Please return every line in the entries below with the word "width" in it.
::: Data under study
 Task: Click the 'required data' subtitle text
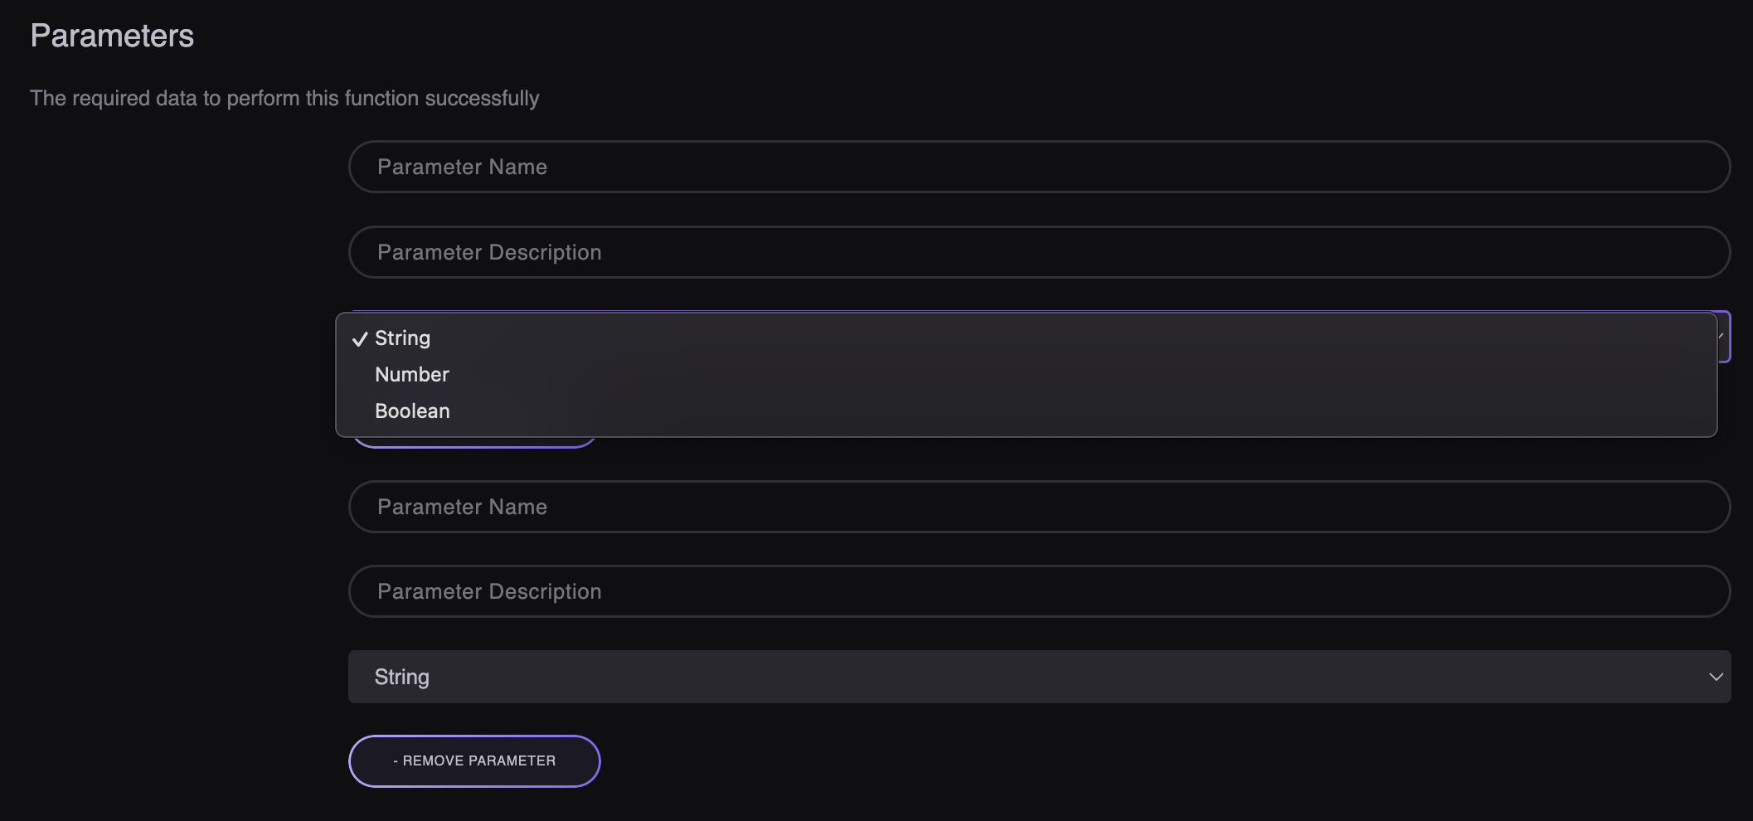[x=284, y=99]
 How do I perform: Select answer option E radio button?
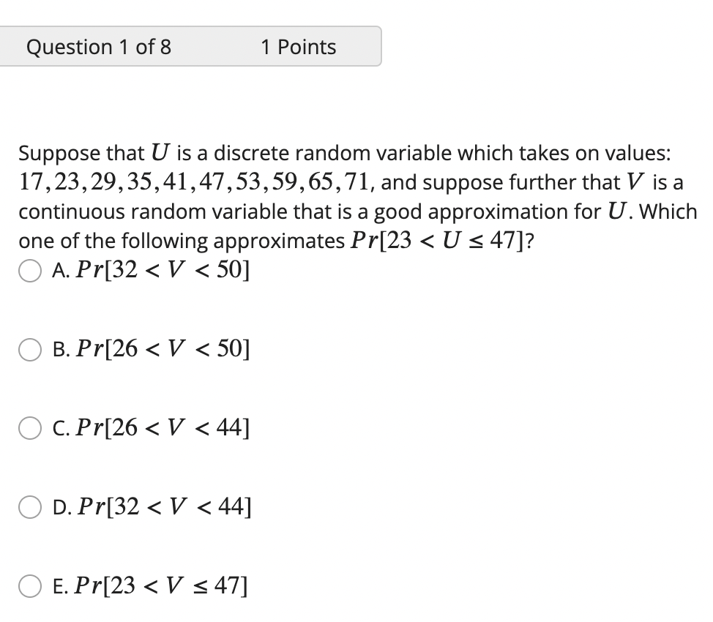(x=29, y=585)
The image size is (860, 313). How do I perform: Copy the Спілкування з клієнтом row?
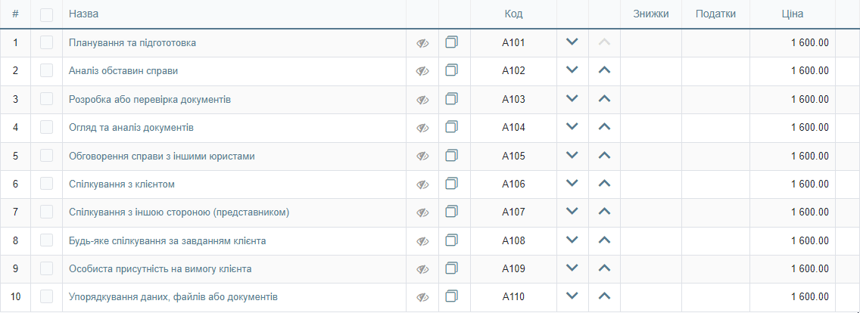451,184
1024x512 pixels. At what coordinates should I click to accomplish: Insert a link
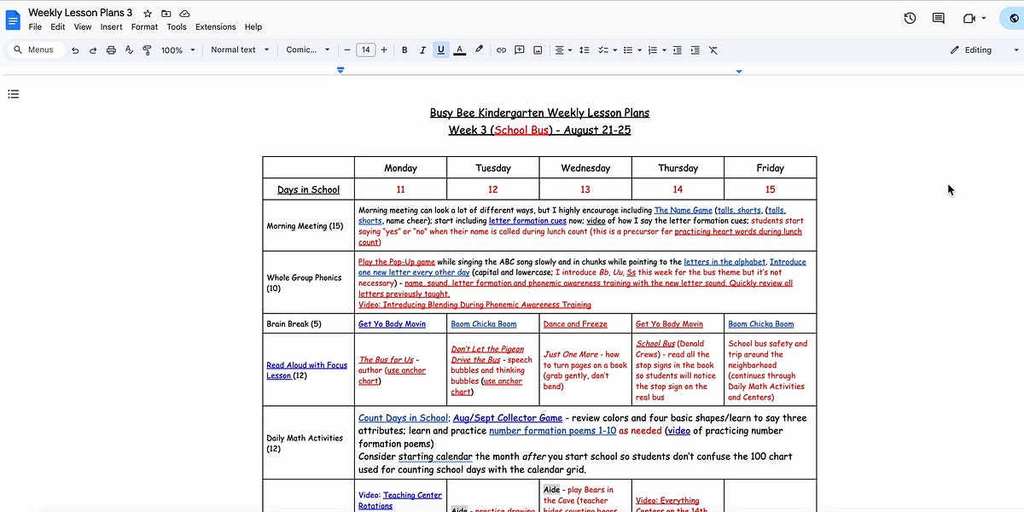click(501, 49)
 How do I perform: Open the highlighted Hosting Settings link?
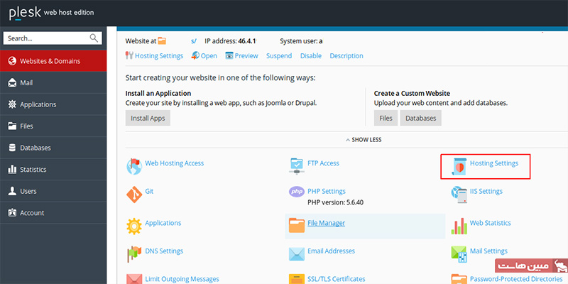[494, 163]
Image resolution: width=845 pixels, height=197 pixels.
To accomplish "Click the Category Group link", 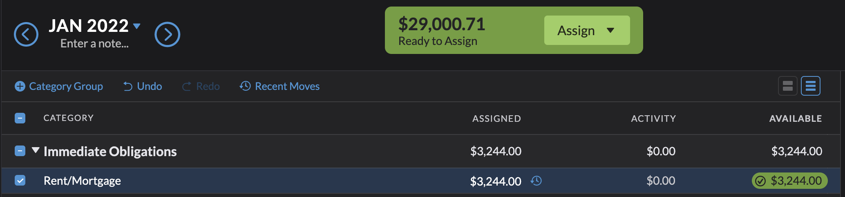I will [x=66, y=86].
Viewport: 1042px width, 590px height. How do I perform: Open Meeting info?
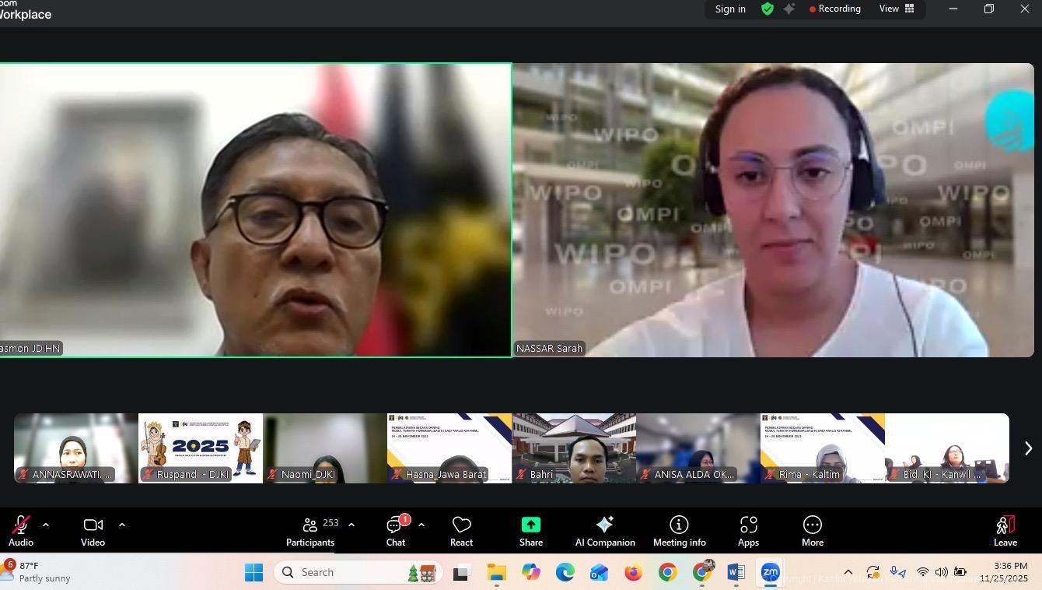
::::::
§ Answer to this task
Image resolution: width=845 pixels, height=197 pixels.
Viewport: 1042px width, 590px height. How do I perform: Open Meeting info?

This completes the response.